Your Food Packaging Is Releasing Microplastics. Here’s What to Do About It.
A new report, From Pack to Plate, commissioned by rePurpose Global and independently researched by Earth Action, changes how brands should think about packaging risk. For the first time, we have a systematic, format-by-format estimate of how much microplastic is entering food directly through packaging — not through environmental contamination, but at the point of contact, in your customer’s hands.
The headline number: roughly 130 mg of microplastics per person per year, globally, from packaging alone. That’s not a distant environmental problem. It’s built into your current packaging portfolio.
The good news — and this is what makes the report genuinely useful — is that the release is predictable. It’s driven by specific materials, specific formats, and specific use conditions. That means it’s designable.
What did the report actually find?
Earth Action analyzed seven of the most common food packaging formats, covering roughly 66% of global packaging volume. They looked at what happens under real conditions: sunlight, heat, repeated opening, transport, and long storage. Not lab ideals — actual use.

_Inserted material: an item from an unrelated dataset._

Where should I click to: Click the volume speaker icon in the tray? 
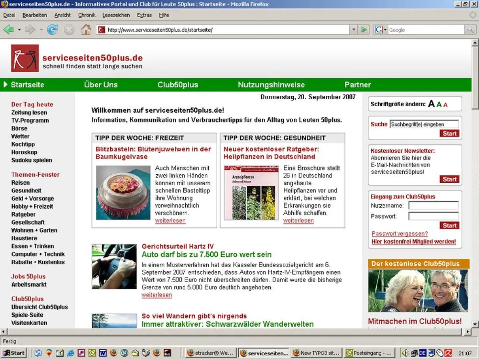405,353
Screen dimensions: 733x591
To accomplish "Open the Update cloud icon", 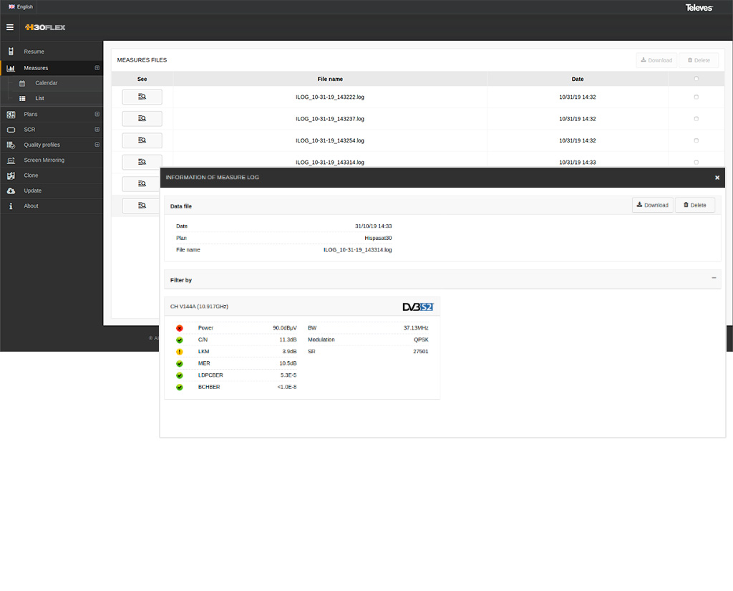I will (x=11, y=191).
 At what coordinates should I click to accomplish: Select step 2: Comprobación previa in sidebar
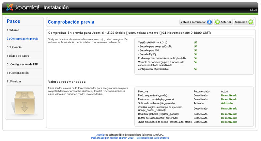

The formats that show up most often in high-exposure scenarios: PET bottles, rigid PET, and flexible PE. The biggest amplifiers of release: UV and sunlight exposure, friction at cap and closure interfaces, and heat — particularly relevant for anything marketed as microwave-safe or hot-fill compatible.
One of the report’s most useful contributions is the distinction between environmental importance and exposure importance. On a pure mass basis, packaging-related microplastic transfer into food is much smaller than emissions from sources like tyre wear or mismanaged waste. But on a human-exposure basis, the route is highly relevant because the particles move straight into food or drink at the point of use — no long environmental route, no dilution step.
You can download the full report here to dive into specific design recommendations.
Why the scientific community takes this seriously
The From Pack to Plate report went through independent scientific review, and its direction aligns with a growing body of regulatory and research consensus.
EFSA’s 2025 technical review confirms that microplastics are released during the use of food contact materials, with the strongest evidence pointing to mechanical stress, abrasion, and friction as the primary causes. A 2025 peer-reviewed evidence map in npj Science of Food reached the same conclusion: normal and intended use of plastic food contact articles leads to migration of micro- and nanoplastics into food.
WHO and a 2026 review in Nature Health both flag oral exposure to micro- and nanoplastics as a public health and food safety concern — while being careful to note that significant research gaps remain around specific health outcomes. The Earth Action report takes the same measured position: this is not a health risk assessment. It estimates exposure and identifies where brands can act.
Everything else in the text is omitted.